Цыган получил деньги и побежал. Старик генерал, как следует старому цыганеру, сел верхом на стул и вступил в разговор с старухой о всех старых бывших в таборе цыганах и цыганках. Он знал все родство каждой и каждого. Гвардеец толковал о том, что в Москве нет женщин, что приятного у цыган ничего быть не может уже только потому, что обстановка их так грязна, что внушает отвращение всякому порядочному человеку. Хоть бы позвать их к себе, — то другое дело. H. H. говорил ему, что, напротив, цыгане дома только и хороши, что надобно их понимать и т. д. Alexandre прислушивался к разговорам и, хотя молчал, в душе был на стороне H. H., находил так много оригинального в этой обстановке, что понимал, что тут должно быть что-нибудь особенное, приятное. От времени до времени отворялась дверь в сени, в которую врывался холодный воздух, и попарно входили цыгане, составлявшие хор. Мужчины были одеты в голубые, плотно стягивающие их стройные талии казакины, шаровары в сапоги, и все с длинными курчавыми волосами; женщины в лисьих, крытых атласом салопах, с яркими шелковыми платками на головах и довольно красивых и дорогих, хотя и не модных платьях. Цыган принес шампанское, сказал, что Маша сейчас будет, и предлагал начать пляску без нее. Он что-то сказал дирижеру, небольшому, тонкому, красивому малому в казакине с галунами, который, поставив ногу на окно, настраивал гитару. Тот с сердцем отвечал что-то; некоторые старухи присоединились к разговору, который постепенно становился громче и, наконец, превратился в общий крик; старухи с разгоревшимися глазами размахивали руками, кричали самым пронзительным голосом, цыгане и некоторые бабы не отставали от других. В их непонятном для гостей разговоре слышалось только часто повторяемое слово: Мака, Мака. Молоденькая, очень хорошенькая девушка Стешка, которую дирижер рекомендовал как новую запевалу, сидела потупя глаза и одна не вступала в разговор. Генерал понял, в чем было дело. Цыган, который ходил за шампанским, обманывал, что Мака, то есть Маша, придет, и они хотели, чтобы запевала Стешка. Вопрос был в том, что Стешке надо было или нет дать 1? пая.

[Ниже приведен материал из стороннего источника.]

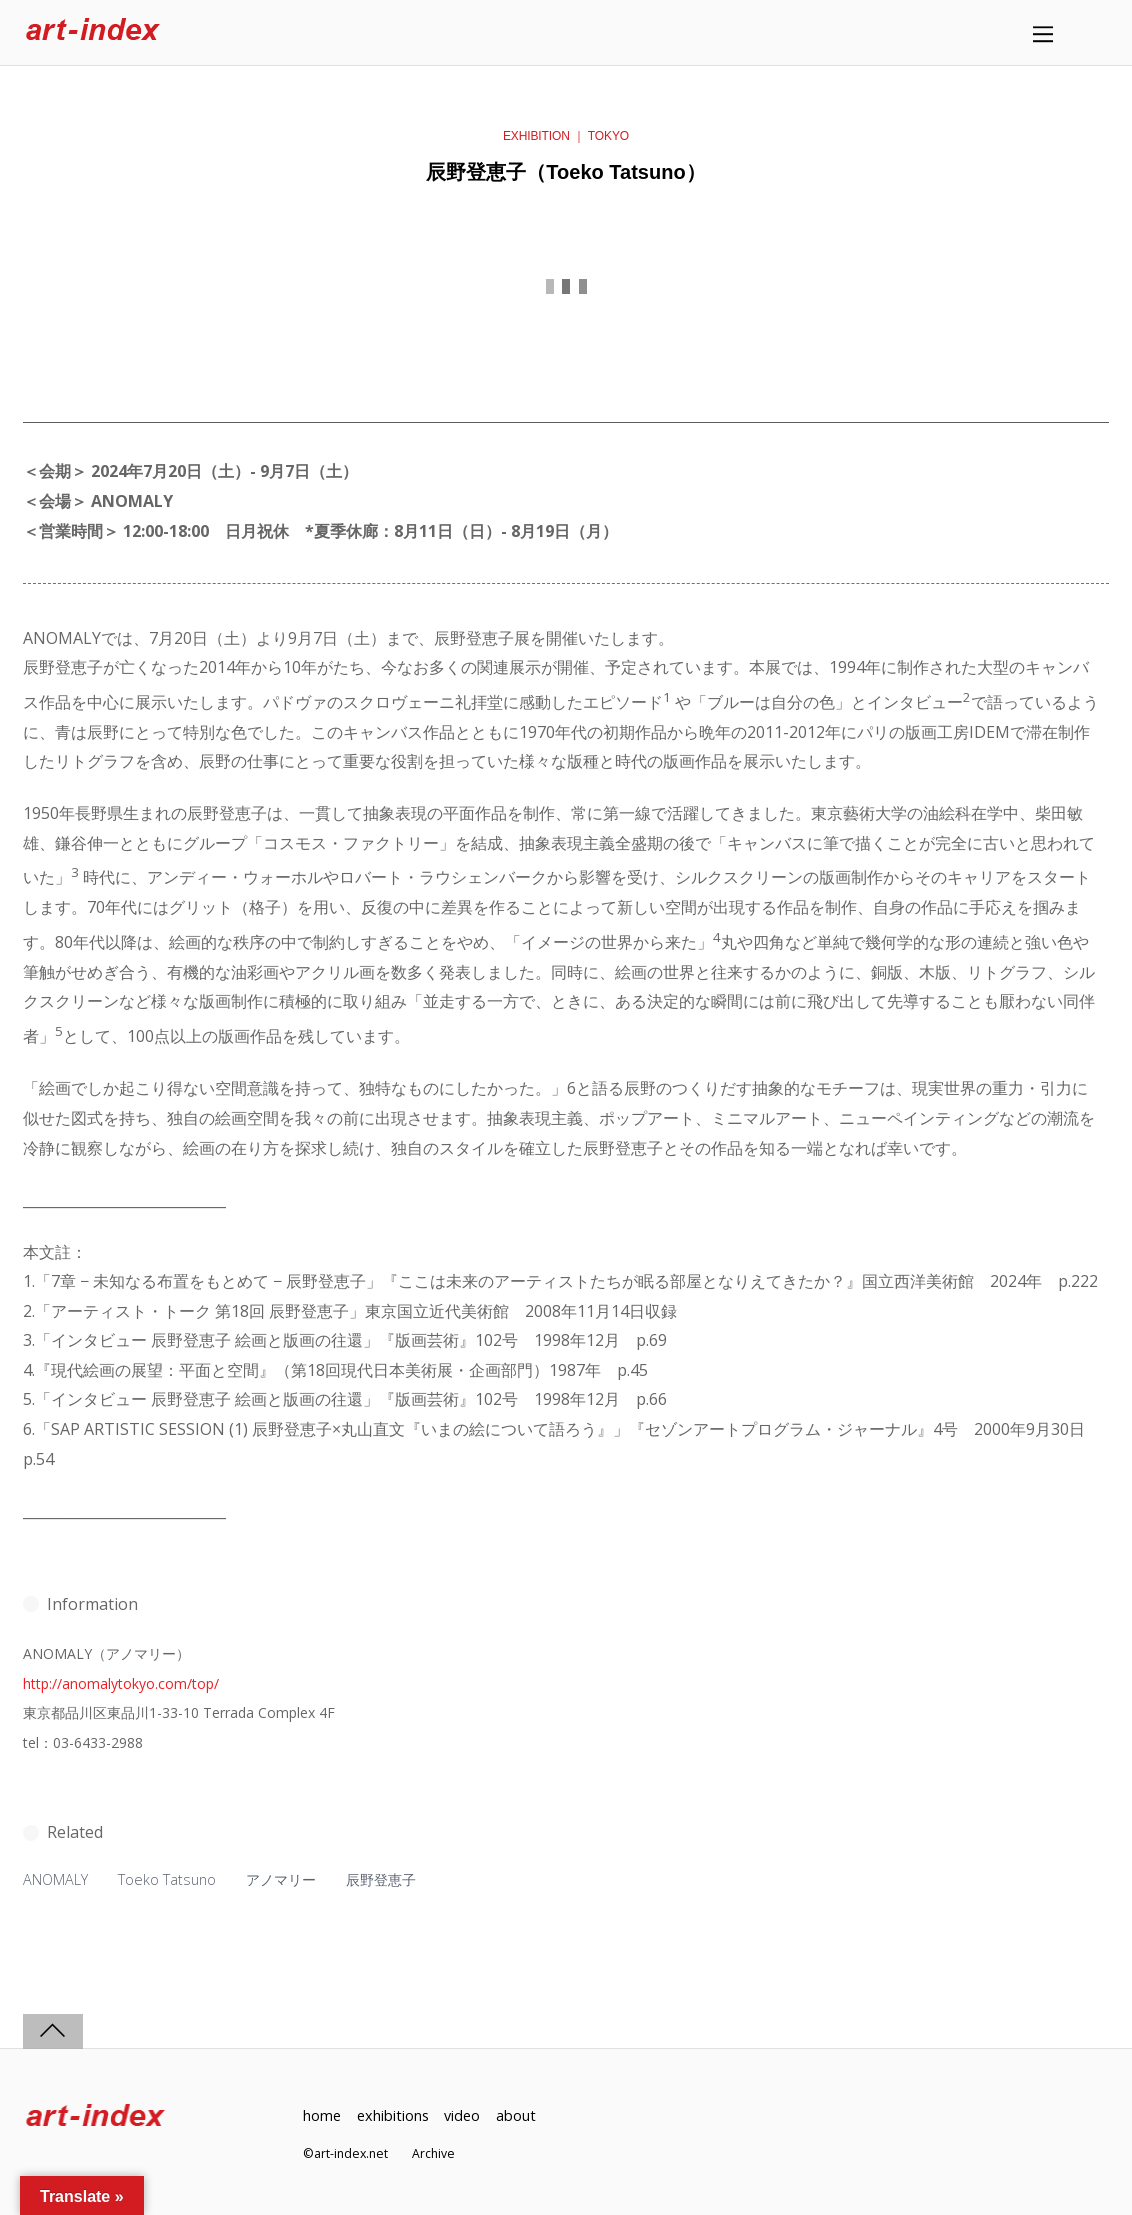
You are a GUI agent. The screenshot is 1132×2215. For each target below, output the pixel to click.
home (322, 2115)
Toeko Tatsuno (167, 1879)
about (516, 2115)
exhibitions (393, 2115)
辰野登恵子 (381, 1879)
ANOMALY (55, 1879)
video (462, 2115)
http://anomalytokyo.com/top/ (121, 1683)
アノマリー (281, 1879)
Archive (433, 2153)
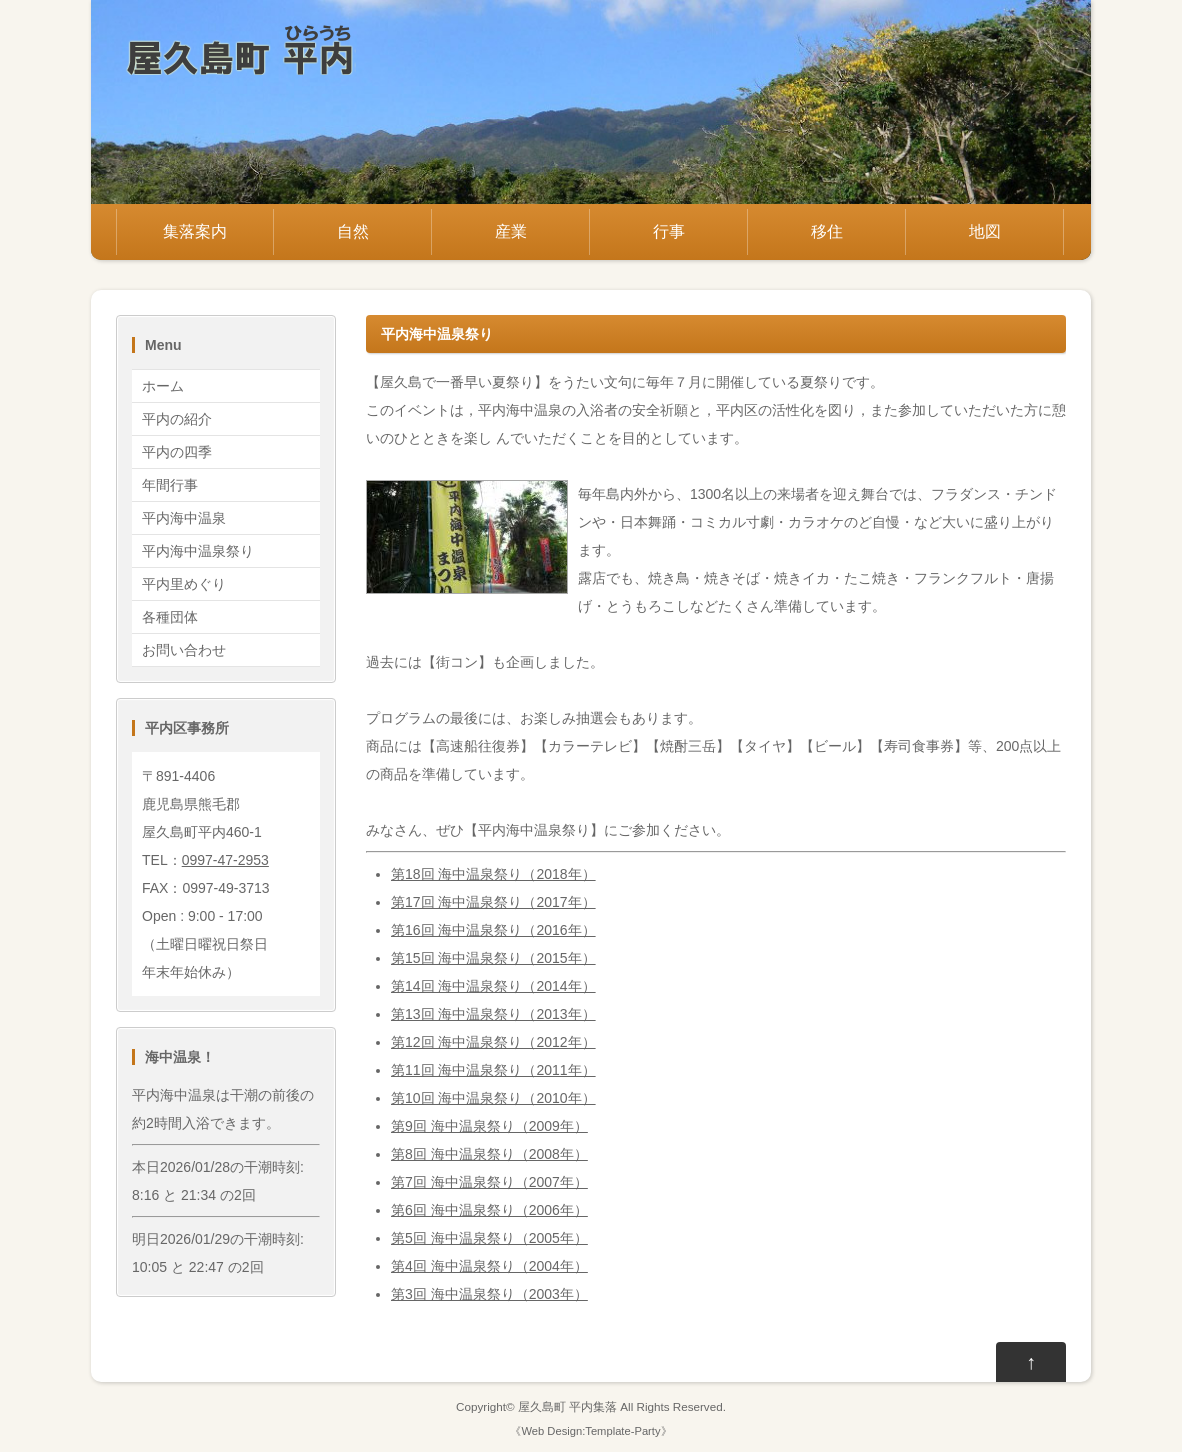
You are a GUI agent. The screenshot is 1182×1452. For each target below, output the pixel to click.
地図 (985, 231)
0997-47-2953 (225, 860)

— Ей, Чавалы! — кричал он, — послушайте, послушайте, — но никто не обращал на него ни малейшего внимания. Наконец кое-как он успел добиться того, что его выслушали.

— Мака не придет? — сказал он, — так вы так и скажите.

— Поверьте моей чести, — сказал дирижер, — Стешка споет не хуже ее; а уж как поет «Ночку», так против нее нет другой цыганки, вся манера Танюши, ведь изволите всех наших знать, — прибавил он, зная, что этим льстит ему. — Извольте ее послушать.

Цыганки, в несколько голосов обратясь к генералу, говорили то же самое.

— Ну ладно, ладно, габаньте.

— Какую прикажете? — сказал дирижер, становясь с гитарой в руках перед полукругом усевшихся цыган.

— По порядку, разумеется, «Слышишь».

Цыган подкинул ногой гитару, взял аккорд, и хор дружно и плавно затянул: «Ведь ли да как ты слы-ы-шишь…»

— Стой, стой! — закричал генерал, — еще не все в порядке, — выпьемте.

Господа все выпили по стакану гадкого теплого шампанского. Генерал подошел к цыганам, велел встать одной из них, бывшей хорошенькой еще во время его молодости, Любаше, сел на ее место и посадил к себе на колени. Хор снова затянул «Слышишь». Сначала плавно, потом живее и живее и, наконец, так, как поют цыгане свои песни, то есть с необыкновенной энергией и неподражаемым искусством. Хор замолк вдруг неожиданно. Снова первоначальный аккорд, и тот же мотив повторяется нежным, сладким, звучным голоском с необыкновенно оригинальными украшениями и интонациями, и голосок точно так же становится все сильнее и энергичнее и, наконец, передает свой мотив совершенно незаметно в дружно подхватывающий хор.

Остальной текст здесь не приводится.